**Given data**
───

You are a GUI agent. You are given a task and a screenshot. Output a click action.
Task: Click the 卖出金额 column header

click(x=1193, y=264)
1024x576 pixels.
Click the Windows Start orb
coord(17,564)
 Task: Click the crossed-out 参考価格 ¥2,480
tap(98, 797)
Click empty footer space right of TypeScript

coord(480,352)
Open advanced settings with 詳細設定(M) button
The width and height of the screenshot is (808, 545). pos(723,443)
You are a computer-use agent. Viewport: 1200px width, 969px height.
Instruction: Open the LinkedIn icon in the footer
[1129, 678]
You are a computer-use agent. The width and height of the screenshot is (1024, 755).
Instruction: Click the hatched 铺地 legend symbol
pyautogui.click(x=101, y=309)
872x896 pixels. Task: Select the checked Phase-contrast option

───

**Written instruction**
Return the data above exactly as it appears, beginning with the line that contains "Open advanced settings with 詳細設定(M) button" and continuing through the line that contains "pyautogui.click(x=101, y=309)".

**Result for this exercise**
Open advanced settings with 詳細設定(M) button
The width and height of the screenshot is (808, 545). pos(723,443)
You are a computer-use agent. Viewport: 1200px width, 969px height.
Instruction: Open the LinkedIn icon in the footer
[1129, 678]
You are a computer-use agent. The width and height of the screenshot is (1024, 755).
Instruction: Click the hatched 铺地 legend symbol
pyautogui.click(x=101, y=309)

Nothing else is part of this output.